◆ DATA UNDER STUDY:
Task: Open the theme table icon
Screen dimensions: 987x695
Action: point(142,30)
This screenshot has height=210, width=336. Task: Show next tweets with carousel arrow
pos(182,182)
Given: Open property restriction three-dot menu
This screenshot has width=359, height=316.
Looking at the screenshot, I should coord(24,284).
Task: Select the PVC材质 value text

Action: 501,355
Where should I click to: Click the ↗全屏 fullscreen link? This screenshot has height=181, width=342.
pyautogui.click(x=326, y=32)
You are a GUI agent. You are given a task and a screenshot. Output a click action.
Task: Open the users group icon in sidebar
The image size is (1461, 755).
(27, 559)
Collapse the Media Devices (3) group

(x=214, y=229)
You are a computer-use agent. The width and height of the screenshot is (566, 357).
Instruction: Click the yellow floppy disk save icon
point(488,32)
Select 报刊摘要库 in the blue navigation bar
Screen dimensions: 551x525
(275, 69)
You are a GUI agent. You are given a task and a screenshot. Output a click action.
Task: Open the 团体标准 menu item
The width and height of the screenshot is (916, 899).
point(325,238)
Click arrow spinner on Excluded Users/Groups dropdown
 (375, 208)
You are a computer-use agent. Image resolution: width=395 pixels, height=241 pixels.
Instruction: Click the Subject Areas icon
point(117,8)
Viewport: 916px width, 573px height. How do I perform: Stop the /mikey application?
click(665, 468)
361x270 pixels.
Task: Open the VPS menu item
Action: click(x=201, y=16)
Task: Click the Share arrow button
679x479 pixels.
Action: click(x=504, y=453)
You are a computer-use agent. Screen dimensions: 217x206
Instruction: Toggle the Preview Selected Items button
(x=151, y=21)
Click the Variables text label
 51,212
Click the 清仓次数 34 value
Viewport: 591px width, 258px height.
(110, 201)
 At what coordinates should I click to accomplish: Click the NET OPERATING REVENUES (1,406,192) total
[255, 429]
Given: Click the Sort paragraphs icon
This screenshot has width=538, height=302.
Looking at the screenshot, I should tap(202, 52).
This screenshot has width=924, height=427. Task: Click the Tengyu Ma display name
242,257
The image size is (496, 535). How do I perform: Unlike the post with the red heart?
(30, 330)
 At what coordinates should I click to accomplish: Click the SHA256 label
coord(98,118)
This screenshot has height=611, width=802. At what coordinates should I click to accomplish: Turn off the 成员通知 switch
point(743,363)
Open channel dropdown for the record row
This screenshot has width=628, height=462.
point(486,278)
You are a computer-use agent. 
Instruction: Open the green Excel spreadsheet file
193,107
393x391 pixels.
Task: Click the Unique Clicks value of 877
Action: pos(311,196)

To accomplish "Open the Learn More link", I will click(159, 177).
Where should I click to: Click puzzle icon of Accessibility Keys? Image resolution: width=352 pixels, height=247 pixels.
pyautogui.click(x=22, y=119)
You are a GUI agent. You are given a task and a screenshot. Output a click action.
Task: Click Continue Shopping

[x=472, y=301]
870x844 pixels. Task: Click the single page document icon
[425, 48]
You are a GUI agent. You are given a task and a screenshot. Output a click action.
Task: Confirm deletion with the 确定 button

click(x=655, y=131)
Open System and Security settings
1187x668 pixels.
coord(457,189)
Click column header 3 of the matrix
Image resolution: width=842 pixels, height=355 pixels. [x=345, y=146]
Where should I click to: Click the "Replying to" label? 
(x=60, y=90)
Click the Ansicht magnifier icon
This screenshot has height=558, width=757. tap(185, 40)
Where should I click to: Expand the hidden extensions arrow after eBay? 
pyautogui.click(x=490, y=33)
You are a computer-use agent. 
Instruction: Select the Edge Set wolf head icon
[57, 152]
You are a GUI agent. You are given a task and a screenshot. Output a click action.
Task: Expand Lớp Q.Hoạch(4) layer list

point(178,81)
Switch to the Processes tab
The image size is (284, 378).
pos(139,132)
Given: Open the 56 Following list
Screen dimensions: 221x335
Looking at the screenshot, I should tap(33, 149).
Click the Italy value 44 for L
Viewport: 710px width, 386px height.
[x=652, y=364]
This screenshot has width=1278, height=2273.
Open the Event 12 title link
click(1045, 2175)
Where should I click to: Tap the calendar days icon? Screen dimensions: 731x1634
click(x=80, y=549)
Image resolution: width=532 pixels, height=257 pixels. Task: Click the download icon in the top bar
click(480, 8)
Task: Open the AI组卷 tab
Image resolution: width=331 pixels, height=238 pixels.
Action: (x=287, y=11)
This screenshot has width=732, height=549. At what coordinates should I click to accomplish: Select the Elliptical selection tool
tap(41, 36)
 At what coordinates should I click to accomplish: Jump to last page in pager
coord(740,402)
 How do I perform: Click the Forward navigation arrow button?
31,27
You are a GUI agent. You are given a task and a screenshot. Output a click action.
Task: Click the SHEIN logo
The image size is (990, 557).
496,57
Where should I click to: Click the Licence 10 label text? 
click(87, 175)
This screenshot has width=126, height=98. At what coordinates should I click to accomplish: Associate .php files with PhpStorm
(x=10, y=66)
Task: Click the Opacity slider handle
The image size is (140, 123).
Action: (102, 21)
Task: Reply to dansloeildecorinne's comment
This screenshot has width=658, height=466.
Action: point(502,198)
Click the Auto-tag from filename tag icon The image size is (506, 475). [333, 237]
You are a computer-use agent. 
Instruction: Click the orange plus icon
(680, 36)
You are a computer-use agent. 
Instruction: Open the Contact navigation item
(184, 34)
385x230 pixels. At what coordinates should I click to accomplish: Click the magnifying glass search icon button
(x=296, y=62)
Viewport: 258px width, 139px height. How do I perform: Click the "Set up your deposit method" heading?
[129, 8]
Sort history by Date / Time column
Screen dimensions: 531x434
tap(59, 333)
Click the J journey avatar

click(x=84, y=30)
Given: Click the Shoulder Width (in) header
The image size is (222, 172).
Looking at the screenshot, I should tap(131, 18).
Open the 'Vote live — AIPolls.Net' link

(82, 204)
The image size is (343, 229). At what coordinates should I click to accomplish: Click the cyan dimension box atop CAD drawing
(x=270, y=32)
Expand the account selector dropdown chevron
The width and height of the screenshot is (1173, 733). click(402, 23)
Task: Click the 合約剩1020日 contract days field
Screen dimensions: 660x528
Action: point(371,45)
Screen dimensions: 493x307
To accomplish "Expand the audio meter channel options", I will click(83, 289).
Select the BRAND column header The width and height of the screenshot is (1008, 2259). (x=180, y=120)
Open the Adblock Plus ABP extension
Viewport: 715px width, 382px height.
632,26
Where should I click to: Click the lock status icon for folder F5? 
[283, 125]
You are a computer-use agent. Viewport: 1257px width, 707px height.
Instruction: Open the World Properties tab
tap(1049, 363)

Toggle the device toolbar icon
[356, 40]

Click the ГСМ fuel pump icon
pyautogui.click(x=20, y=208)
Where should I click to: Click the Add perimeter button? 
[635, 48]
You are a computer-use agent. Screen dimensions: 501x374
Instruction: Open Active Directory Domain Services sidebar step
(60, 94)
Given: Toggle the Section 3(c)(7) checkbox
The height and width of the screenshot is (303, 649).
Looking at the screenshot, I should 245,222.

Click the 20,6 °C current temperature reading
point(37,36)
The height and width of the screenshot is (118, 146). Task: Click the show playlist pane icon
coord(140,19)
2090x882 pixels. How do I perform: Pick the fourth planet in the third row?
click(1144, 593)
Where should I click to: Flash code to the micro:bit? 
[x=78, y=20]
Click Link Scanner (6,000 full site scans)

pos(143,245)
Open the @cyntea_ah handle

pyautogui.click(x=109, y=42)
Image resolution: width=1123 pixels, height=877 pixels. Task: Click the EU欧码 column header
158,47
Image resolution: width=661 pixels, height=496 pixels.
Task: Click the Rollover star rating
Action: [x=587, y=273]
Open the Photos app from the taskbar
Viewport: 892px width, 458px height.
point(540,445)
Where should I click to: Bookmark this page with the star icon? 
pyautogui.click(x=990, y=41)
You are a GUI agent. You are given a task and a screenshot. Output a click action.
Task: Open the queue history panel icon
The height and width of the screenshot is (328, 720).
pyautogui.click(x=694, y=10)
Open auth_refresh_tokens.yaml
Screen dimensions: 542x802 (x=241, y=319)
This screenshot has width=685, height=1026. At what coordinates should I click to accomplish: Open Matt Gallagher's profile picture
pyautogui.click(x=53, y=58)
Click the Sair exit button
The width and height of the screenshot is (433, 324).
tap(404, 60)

◆ DESCRIPTION OF THE TASK: The required output is each line of the entries that contains the word "history".

◆ EXERCISE RESULT:
Sort history by Date / Time column
Task: Open the queue history panel icon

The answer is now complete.